=== AIM OF THE TASK ===
Please retype the data below line for line and leave out every picture.

DATA RECORDS below:

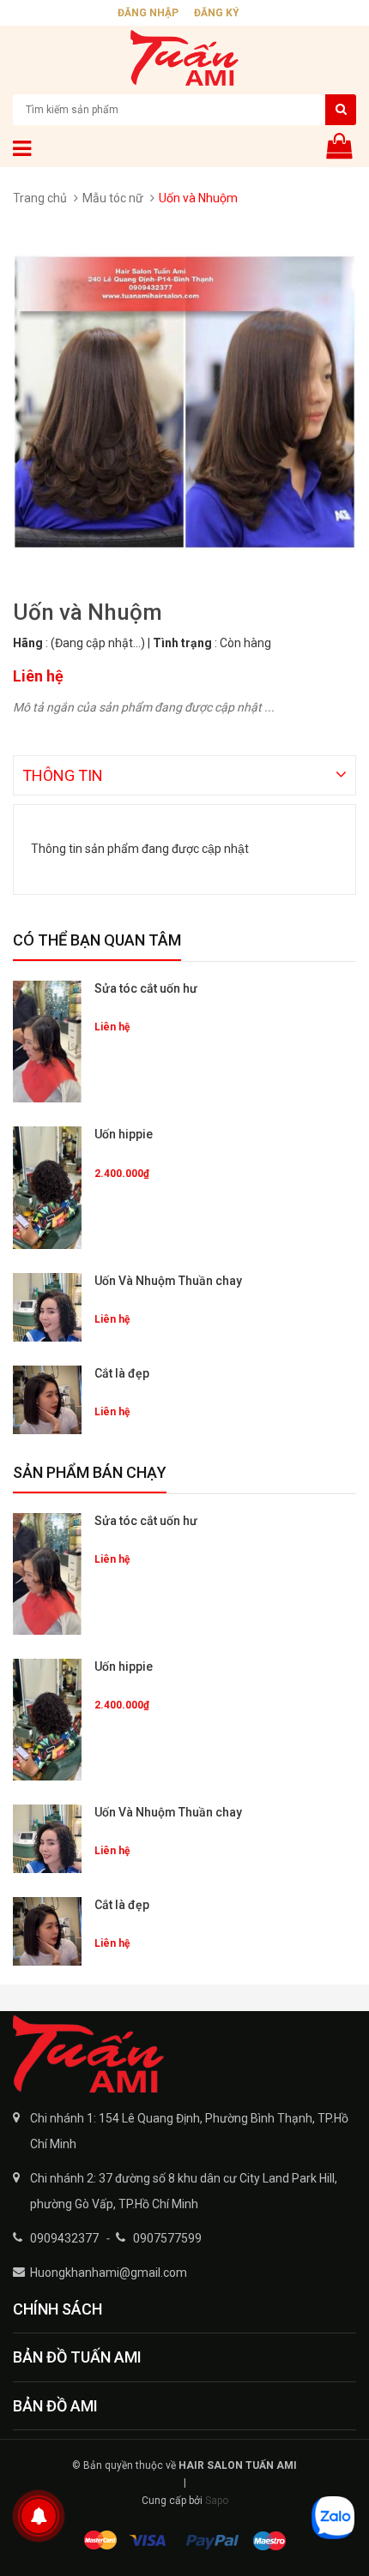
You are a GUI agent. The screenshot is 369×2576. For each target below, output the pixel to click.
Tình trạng (182, 643)
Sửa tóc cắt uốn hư (145, 988)
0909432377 (64, 2238)
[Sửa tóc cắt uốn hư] (47, 1041)
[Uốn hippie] (47, 1187)
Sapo (216, 2501)
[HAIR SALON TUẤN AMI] (184, 2054)
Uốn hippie (123, 1134)
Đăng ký (216, 13)
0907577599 (167, 2238)
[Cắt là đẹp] (47, 1400)
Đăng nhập (148, 13)
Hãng (28, 643)
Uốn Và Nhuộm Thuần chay (168, 1281)
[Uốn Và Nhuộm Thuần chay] (47, 1307)
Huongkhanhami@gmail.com (108, 2272)
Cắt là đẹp (121, 1373)
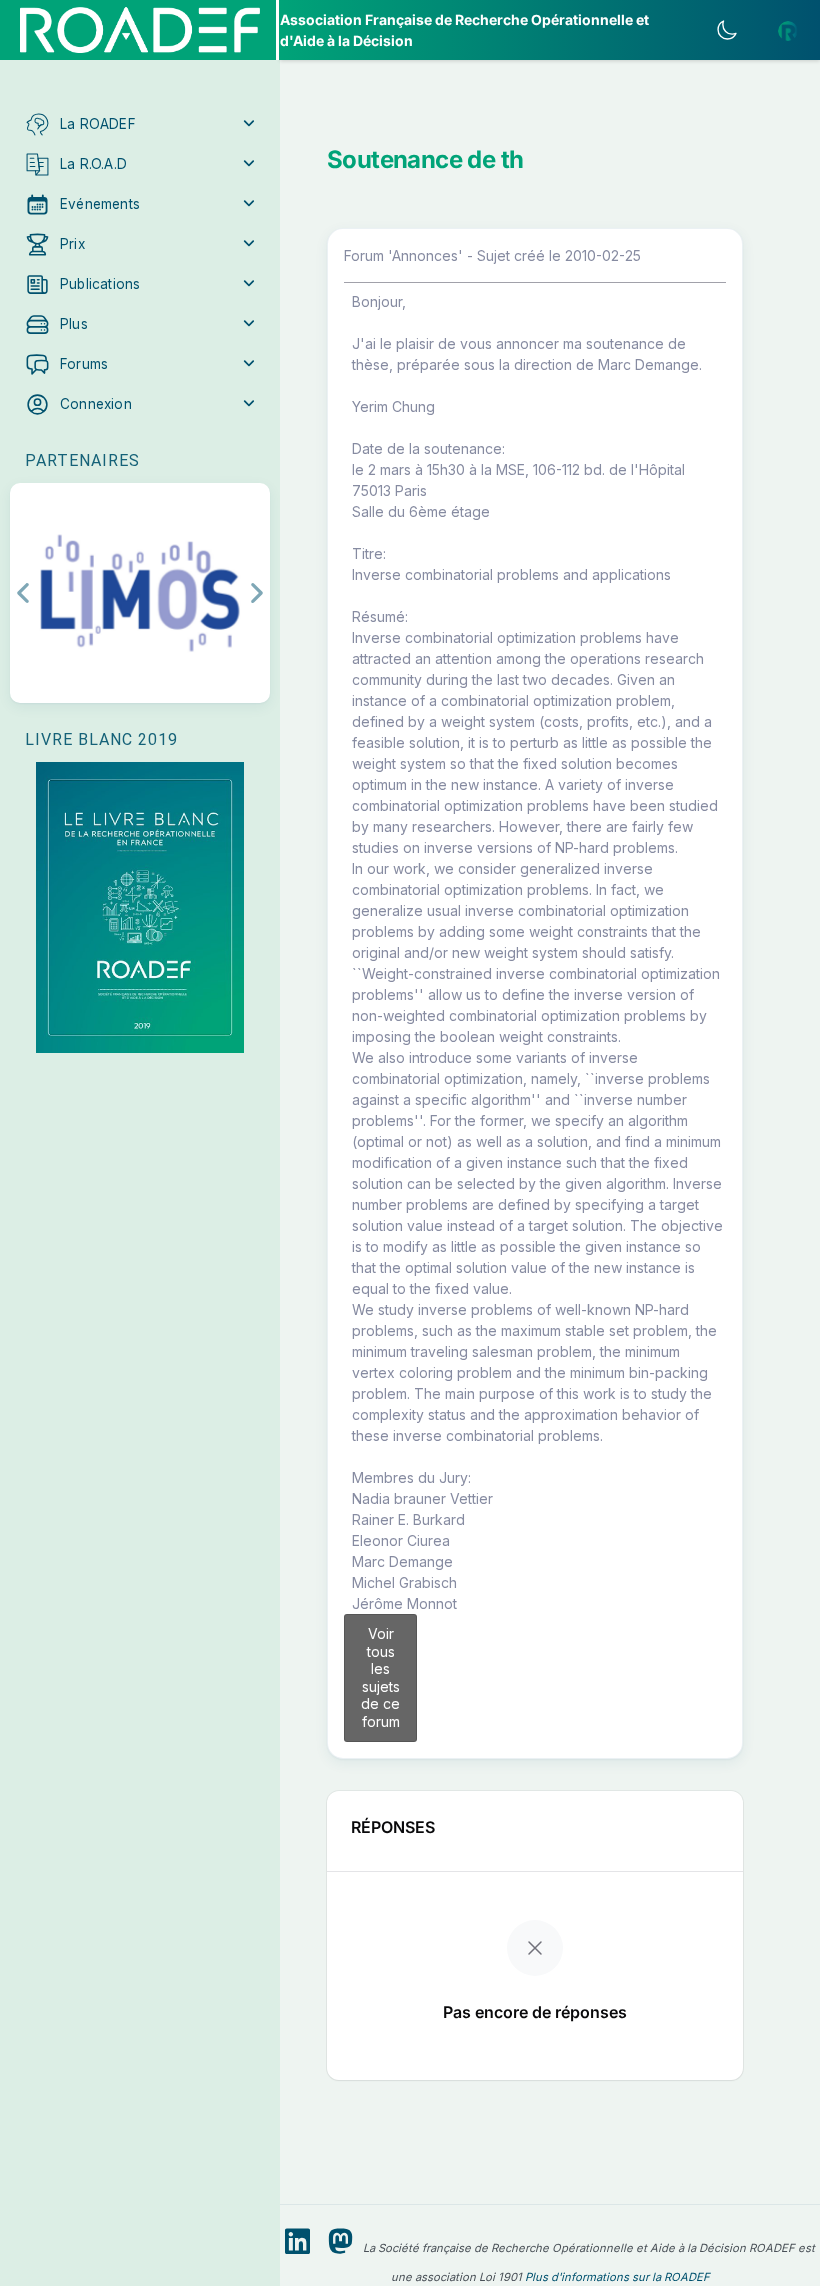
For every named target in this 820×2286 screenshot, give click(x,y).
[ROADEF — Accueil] (140, 30)
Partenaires (82, 460)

End of DATA RECORDS.

=== ANSWER SPACE ===
You are a GUI agent. The screenshot is 369×2576. For each target below, output the pixel to click.
Tình trạng (182, 643)
Sửa tóc cắt uốn hư (145, 988)
0909432377 (64, 2238)
[Sửa tóc cắt uốn hư] (47, 1041)
[Uốn hippie] (47, 1187)
Sapo (216, 2501)
[HAIR SALON TUẤN AMI] (184, 2054)
Uốn hippie (123, 1134)
Đăng ký (216, 13)
0907577599 (167, 2238)
[Cắt là đẹp] (47, 1400)
Đăng nhập (148, 13)
Hãng (28, 643)
Uốn Và Nhuộm Thuần chay (168, 1281)
[Uốn Và Nhuộm Thuần chay] (47, 1307)
Huongkhanhami@gmail.com (108, 2272)
Cắt là đẹp (121, 1373)
For every named target in this 820×2286 screenshot, give click(x,y).
[ROADEF — Accueil] (140, 30)
Partenaires (82, 460)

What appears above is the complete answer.